TASK TO COMPLETE: Return every line of the items below as a JSON array of strings, one string per line, leaving out any blank lines.

##### LISTED ENTRIES #####

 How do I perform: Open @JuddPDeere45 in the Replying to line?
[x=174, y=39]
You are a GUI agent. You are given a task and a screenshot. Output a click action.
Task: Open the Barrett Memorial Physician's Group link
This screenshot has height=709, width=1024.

#####

CORRECT RESPONSE:
[
  " How do I perform: Open @JuddPDeere45 in the Replying to line?",
  "[x=174, y=39]",
  "You are a GUI agent. You are given a task and a screenshot. Output a click action.",
  "Task: Open the Barrett Memorial Physician's Group link",
  "This screenshot has height=709, width=1024."
]